BEGIN

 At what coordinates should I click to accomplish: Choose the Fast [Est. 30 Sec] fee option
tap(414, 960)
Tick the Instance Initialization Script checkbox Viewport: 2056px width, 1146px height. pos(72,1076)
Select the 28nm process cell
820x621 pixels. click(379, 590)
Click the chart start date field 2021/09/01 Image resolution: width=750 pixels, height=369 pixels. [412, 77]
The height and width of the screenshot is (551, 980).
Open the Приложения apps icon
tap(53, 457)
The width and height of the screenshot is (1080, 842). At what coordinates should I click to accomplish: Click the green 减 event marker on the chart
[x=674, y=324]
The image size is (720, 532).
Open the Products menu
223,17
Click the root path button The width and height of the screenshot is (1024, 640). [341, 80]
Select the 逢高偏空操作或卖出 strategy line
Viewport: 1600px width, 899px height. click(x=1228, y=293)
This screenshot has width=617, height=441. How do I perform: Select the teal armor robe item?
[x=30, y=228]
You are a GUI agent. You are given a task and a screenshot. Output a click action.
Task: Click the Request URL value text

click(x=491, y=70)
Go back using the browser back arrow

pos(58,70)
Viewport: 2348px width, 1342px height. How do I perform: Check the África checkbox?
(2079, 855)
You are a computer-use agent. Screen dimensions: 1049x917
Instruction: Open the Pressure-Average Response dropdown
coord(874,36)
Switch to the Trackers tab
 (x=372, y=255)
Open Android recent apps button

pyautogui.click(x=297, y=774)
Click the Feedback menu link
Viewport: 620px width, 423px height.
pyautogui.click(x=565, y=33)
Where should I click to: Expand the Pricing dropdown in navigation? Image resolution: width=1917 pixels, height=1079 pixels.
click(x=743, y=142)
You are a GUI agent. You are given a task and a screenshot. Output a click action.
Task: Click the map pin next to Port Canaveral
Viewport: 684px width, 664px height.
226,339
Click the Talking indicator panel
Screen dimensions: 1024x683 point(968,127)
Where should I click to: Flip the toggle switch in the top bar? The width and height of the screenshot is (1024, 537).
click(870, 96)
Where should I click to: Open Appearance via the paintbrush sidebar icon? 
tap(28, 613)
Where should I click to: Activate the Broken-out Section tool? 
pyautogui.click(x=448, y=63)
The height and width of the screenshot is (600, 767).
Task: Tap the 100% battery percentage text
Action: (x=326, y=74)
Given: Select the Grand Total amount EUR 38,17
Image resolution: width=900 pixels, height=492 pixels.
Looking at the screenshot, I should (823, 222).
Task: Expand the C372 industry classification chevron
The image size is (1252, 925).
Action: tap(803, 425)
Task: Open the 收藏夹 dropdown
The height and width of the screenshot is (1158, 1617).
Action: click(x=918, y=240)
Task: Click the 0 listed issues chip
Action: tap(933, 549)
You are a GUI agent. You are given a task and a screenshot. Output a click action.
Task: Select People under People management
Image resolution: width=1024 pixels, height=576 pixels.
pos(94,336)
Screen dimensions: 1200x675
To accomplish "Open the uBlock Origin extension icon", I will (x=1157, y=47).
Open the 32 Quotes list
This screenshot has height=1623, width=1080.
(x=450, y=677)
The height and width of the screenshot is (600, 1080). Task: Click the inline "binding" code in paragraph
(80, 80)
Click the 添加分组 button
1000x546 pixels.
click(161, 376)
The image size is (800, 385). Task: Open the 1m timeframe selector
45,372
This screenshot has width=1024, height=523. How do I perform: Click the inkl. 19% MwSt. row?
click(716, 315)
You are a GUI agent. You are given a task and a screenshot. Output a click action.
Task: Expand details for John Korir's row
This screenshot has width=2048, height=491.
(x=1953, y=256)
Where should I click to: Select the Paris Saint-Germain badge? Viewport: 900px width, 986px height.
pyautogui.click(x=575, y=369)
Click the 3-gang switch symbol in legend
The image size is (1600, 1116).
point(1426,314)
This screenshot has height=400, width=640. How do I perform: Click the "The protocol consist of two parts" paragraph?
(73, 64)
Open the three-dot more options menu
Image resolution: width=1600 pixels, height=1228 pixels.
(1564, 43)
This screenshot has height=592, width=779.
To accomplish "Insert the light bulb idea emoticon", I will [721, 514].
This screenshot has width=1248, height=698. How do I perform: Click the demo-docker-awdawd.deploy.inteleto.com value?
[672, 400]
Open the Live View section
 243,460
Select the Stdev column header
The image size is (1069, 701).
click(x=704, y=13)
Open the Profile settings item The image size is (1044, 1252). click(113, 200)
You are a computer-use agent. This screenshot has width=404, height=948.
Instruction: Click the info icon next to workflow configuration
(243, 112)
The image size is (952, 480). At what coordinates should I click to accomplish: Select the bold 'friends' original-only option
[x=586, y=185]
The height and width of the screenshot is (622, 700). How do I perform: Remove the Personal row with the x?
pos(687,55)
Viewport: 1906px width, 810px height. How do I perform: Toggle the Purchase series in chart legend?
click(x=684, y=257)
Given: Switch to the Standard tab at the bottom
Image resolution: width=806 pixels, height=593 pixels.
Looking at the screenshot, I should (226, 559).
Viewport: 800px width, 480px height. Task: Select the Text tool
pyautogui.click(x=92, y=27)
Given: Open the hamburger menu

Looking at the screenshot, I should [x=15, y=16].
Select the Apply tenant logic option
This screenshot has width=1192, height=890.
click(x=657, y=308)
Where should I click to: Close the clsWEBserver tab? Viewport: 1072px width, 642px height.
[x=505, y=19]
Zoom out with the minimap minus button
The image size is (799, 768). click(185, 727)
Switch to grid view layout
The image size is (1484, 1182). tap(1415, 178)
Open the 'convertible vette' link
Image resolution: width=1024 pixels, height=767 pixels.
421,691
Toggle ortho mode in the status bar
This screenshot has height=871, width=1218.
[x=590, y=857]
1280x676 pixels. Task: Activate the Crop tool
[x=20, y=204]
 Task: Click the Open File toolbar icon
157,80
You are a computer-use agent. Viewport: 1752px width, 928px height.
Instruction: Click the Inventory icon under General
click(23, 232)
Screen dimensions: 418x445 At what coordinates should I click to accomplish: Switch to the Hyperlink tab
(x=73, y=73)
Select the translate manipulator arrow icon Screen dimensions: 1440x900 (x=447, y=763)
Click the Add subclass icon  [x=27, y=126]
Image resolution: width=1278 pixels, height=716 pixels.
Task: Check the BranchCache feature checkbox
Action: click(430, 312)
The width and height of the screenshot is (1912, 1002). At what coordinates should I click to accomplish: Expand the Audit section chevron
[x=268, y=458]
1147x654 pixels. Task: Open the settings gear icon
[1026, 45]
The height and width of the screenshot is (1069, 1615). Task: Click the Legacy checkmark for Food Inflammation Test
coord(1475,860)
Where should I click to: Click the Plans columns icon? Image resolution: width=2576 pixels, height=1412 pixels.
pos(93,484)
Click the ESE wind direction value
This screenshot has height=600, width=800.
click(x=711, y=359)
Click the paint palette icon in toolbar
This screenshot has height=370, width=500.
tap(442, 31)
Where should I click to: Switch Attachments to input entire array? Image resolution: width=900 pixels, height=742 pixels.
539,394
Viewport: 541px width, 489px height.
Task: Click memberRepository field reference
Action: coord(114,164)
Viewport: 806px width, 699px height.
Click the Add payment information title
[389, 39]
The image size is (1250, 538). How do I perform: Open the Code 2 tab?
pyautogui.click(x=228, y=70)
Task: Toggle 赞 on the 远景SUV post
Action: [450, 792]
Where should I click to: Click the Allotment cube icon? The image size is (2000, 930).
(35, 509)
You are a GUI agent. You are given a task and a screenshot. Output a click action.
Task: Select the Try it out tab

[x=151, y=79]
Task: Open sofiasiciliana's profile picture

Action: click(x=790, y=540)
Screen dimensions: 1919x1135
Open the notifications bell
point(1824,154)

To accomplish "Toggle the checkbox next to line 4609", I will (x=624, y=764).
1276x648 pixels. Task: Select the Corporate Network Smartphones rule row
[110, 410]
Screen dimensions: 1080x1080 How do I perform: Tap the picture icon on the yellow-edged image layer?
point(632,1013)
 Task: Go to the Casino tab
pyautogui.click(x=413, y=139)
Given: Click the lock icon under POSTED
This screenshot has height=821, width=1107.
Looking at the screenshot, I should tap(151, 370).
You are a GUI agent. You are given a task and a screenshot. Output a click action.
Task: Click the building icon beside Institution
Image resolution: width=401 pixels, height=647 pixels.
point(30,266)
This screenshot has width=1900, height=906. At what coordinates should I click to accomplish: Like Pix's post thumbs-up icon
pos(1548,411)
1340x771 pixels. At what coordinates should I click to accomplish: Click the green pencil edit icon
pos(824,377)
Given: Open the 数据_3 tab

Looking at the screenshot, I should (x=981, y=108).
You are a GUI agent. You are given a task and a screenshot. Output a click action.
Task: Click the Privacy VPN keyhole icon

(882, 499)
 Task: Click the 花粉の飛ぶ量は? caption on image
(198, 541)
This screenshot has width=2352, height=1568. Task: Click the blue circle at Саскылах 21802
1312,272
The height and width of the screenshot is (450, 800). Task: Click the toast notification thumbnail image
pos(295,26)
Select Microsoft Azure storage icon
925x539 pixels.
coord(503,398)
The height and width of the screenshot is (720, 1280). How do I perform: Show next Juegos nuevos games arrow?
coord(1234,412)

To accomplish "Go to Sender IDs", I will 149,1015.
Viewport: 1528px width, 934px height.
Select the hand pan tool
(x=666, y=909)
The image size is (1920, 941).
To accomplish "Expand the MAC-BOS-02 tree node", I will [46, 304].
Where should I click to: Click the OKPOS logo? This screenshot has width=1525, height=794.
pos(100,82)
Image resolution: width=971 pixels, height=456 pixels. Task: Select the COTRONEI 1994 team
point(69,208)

END

- **DIRECTIONS**:
Reproduce verbatim every line of the records from the line containing "Where should I click to: Click the OKPOS" through the last line of the records, both included.

- **TASK ANSWER**:
Where should I click to: Click the OKPOS logo? This screenshot has width=1525, height=794.
pos(100,82)
Image resolution: width=971 pixels, height=456 pixels. Task: Select the COTRONEI 1994 team
point(69,208)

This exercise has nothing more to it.